Challenges |
(a) Copy the passage of the ski-area post from "Taos: You know." to "just a rumor." word for word.
(b) Rewrite the listing as a numbered list from the line with "at (599, 63)." to the line with "coordinates (61, 69).", leaving out blank lines.

Source text |
Something about the place and proximity to a nice nearby city reminded me of Eldora near Boulder, CO. Both would be very cool places to live near and call your home mtn.
Pajarito ski area near Los Alamos is less than an hour from town of Santa Fe. Never skied it, but went to Los Alamos once for work and local lab rats bragged about its steeps and lack of lift lines, low cost, MRG type vibe. It's around same size as Ski Santa Fe.
Taos Ski Valley would be within striking distance from Santa Fe for day trips, about 2 hour drive.

Santa Fe struck me as real nice area, great food, culturally interesting. I guess it would be cheaper than NJ, but cost of living probably not cheap.

Maybe a local will chime in and cross check my tourists sugary impression.
post #3 of 29
Ski Santa Fe: Relatively small, but lots of good terrain when there's snow. We are due for a good year this year. Best known for its tree skiing. New Lift adds vertical this year and should alleviate the crowding which really only happens on holiday and weekend powder days. Great local hill minutes from town.
Taos: You know.
Pajarito: only open on the weekends, known for its bump runs, no snowmaking, so often not open in lean years.
Angel Fire: Texas West. wide open cruisers. snowboard comp in the spring. Lots of people love it. I go there in the summer for the music.
Ski Sipapu: Really cute family mom 'n pop resort. very inexpensive. I'm told they are now opening some BC, but that may be just a rumor.
Red River: small hill, great little town on the CO border.

Records drawn from a dataset |
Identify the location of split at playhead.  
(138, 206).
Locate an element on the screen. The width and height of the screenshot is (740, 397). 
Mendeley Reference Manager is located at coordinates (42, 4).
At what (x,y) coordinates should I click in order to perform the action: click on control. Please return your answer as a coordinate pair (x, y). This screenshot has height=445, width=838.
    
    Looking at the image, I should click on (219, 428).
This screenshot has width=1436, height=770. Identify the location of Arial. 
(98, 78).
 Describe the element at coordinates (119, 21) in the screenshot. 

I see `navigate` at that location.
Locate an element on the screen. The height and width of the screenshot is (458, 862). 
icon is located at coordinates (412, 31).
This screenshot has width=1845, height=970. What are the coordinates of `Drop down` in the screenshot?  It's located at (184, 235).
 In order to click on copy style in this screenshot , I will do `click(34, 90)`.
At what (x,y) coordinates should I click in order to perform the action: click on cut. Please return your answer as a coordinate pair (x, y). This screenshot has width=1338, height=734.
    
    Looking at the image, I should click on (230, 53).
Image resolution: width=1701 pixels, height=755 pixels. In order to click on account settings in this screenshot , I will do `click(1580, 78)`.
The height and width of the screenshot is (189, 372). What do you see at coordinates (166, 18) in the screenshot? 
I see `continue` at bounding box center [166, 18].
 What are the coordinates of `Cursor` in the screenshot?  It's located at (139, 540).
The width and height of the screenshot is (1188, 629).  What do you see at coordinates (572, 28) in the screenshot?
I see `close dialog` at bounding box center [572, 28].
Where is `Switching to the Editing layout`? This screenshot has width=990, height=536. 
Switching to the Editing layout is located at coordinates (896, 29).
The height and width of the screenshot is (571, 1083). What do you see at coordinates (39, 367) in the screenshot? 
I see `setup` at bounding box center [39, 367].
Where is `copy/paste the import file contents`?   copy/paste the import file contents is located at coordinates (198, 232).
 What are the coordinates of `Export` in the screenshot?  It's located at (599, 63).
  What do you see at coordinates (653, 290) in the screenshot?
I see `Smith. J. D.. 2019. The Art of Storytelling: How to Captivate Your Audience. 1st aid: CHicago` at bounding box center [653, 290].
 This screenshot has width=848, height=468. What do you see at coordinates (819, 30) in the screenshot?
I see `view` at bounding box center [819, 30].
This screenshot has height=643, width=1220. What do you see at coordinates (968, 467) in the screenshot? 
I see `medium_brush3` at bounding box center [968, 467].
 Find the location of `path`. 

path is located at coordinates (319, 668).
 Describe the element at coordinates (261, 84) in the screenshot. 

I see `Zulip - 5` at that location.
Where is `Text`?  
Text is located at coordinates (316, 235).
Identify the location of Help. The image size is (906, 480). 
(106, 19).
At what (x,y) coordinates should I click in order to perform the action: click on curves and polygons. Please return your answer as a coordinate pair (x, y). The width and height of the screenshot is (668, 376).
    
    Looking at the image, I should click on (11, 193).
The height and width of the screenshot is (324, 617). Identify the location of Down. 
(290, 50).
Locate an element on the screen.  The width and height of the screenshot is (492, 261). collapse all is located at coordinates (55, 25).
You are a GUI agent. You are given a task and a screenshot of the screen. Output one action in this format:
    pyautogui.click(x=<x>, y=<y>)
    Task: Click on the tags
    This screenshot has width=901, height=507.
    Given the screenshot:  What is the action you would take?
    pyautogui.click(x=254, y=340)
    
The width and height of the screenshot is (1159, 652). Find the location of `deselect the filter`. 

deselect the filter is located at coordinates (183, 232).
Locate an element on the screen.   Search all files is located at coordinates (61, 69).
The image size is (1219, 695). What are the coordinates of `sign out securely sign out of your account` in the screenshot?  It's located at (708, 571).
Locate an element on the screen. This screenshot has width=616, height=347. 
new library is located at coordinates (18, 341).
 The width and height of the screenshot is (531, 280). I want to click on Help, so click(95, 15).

Expected outputs |
(a)
Taos: You know.
Pajarito: only open on the weekends, known for its bump runs, no snowmaking, so often not open in lean years.
Angel Fire: Texas West. wide open cruisers. snowboard comp in the spring. Lots of people love it. I go there in the summer for the music.
Ski Sipapu: Really cute family mom 'n pop resort. very inexpensive. I'm told they are now opening some BC, but that may be just a rumor.

(b)
1.  What are the coordinates of `Export` in the screenshot?  It's located at (599, 63).
2.   What do you see at coordinates (653, 290) in the screenshot?
3. I see `Smith. J. D.. 2019. The Art of Storytelling: How to Captivate Your Audience. 1st aid: CHicago` at bounding box center [653, 290].
4.  This screenshot has width=848, height=468. What do you see at coordinates (819, 30) in the screenshot?
5. I see `view` at bounding box center [819, 30].
6. This screenshot has height=643, width=1220. What do you see at coordinates (968, 467) in the screenshot? 
7. I see `medium_brush3` at bounding box center [968, 467].
8.  Find the location of `path`. 
9. path is located at coordinates (319, 668).
10.  Describe the element at coordinates (261, 84) in the screenshot. 
11. I see `Zulip - 5` at that location.
12. Where is `Text`?  
13. Text is located at coordinates (316, 235).
14. Identify the location of Help. The image size is (906, 480). 
15. (106, 19).
16. At what (x,y) coordinates should I click in order to perform the action: click on curves and polygons. Please return your answer as a coordinate pair (x, y). The width and height of the screenshot is (668, 376).
17.     Looking at the image, I should click on (11, 193).
18. The height and width of the screenshot is (324, 617). Identify the location of Down. 
19. (290, 50).
20. Locate an element on the screen.  The width and height of the screenshot is (492, 261). collapse all is located at coordinates (55, 25).
21. You are a GUI agent. You are given a task and a screenshot of the screen. Output one action in this format:
22.     pyautogui.click(x=<x>, y=<y>)
23.     Task: Click on the tags
24.     This screenshot has width=901, height=507.
25.     Given the screenshot:  What is the action you would take?
26.     pyautogui.click(x=254, y=340)
27. The width and height of the screenshot is (1159, 652). Find the location of `deselect the filter`. 
28. deselect the filter is located at coordinates (183, 232).
29. Locate an element on the screen.   Search all files is located at coordinates (61, 69).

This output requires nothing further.